To get a single threshold value corresponding to a 95% confidence interval where the noise part would fall if you could separate it from the data containing a sinusoidal component and noise (or otherwise stated as the 95% confidence interval of the null-hypothesis that the data is white noise), you would need the variance of the noise. While trying to estimate this variance you may quickly realize that the sinusoidal contributes a non-negligible portion of the overall data's variance. To remove this contribution we could take advantage of the fact that sinusoidal signals are more readily separated in the frequency-domain. So we could simply discard the x% largest values of the spectrum, under the assumption that those are mostly contributed by spike of the sinusoidal component in the frequency-domain.
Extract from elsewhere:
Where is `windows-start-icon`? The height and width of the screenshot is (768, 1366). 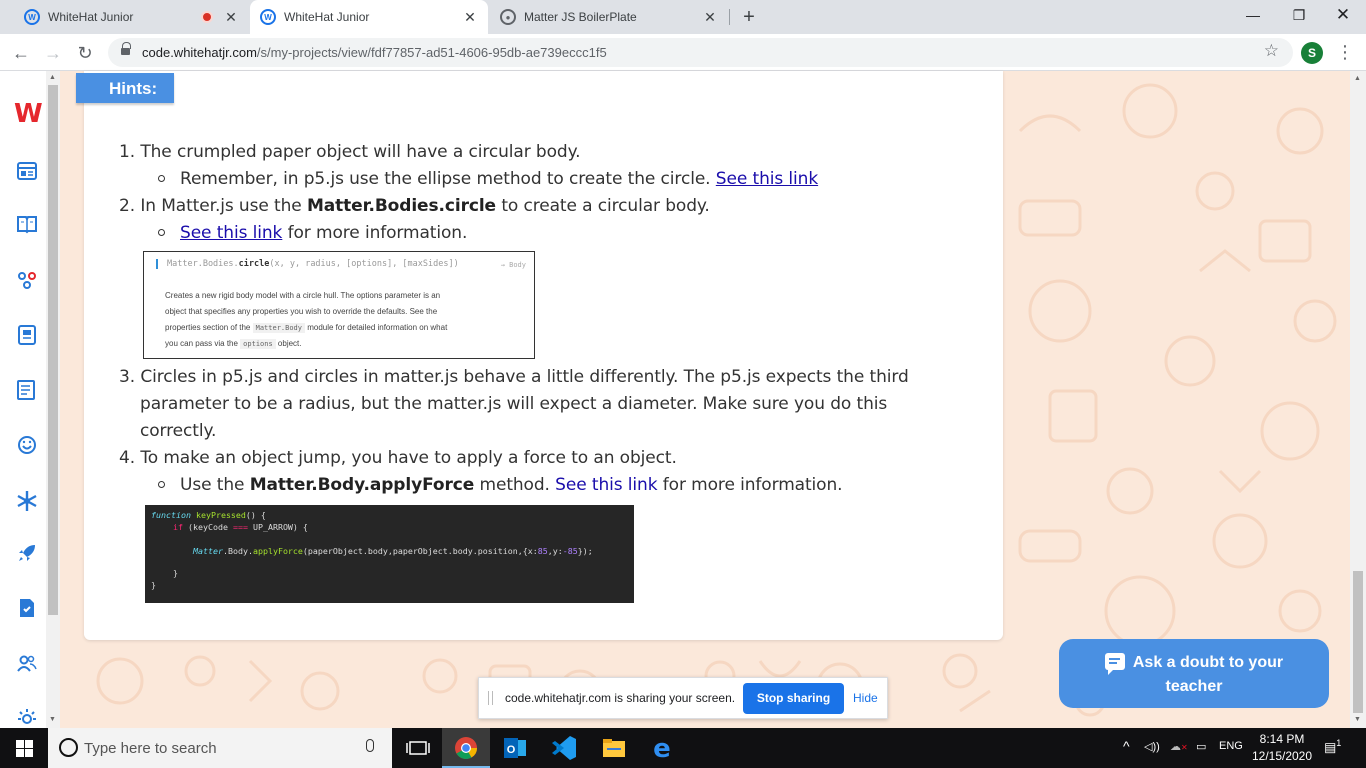
windows-start-icon is located at coordinates (24, 748).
Note that 95 percentile choice below for the outliers is somewhat arbitrary:

# remove outliers
threshold = np.percentile(np.abs(yf)**2, 95) 
filtered = [x for x in np.abs(yf)**2 if x <= threshold]

Then we can get the time-domain variance using Parseval's theorem:

# estimate variance
# In time-domain variance ~ np.sum(data**2)/len(data))
# In frequency-domain, using Parseval's theorem we get np.sum(data**2)/len(data) = np.mean(np.abs(spectrum)**2)/len(data)
var = np.mean(filtered)/len(data)

Note that due to the dynamic range of values across the spectrum, you may prefer to visualize the results on a logarithmic scale:

plt.figure(figsize=(5,5))
plt.plot(xf,10*np.log10(np.abs(yf)**2/n), color='k')  
plt.axhline(y=10*np.log10(gamma.isf(q=0.05/2, a=1, scale=var)),color='r',linestyle='--')

If on the other hand you are trying to obtain a frequency-dependent 95% confidence interval, then you'd need to consider the contribution of the sinusoidal component at each frequency. For sake of simplicity we will assume here that the amplitude of the sinusoidal component and the variance of the noise are known (otherwise we'd first need to estimate these). In this case the distribution gets shifted by the sinusoidal component's contribution:

signal = np.sin(20*np.pi*x)
data = signal + np.random.rand(500) - 0.5
Sf   = rfft(signal)  # Assuming perfect knowledge of the sinusoidal component
yf   = rfft(data)

noiseVar = 1.0/12    # Assuming perfect knowledge of the noise variance
threshold95 = np.abs(Sf)**2/n + gamma.isf(q=0.05/2, a=1, scale=noiseVar)
plt.figure(figsize=(5,5))
plt.plot(xf, 10*np.log10(np.abs(yf)**2/n), color='k')  
plt.plot(xf, 10*np.log10(threshold95), color='r',linestyle='--')

Finally, while I kept the final plots in squared-amplitude units, nothing prevents you from taking the square root and view the corresponding thresholds in amplitude units.

Edit : I've used a gamma(1,s) distribution which is an asymptotically good distribution for data with sufficient number of samples n. For really small data sizes the distribution more closely match a gamma(0.5*(n/(n//2+1)),s) (due to the DC and Nyquist coefficients being purely real, thus having 1 degree of freedom unlike all other coefficients).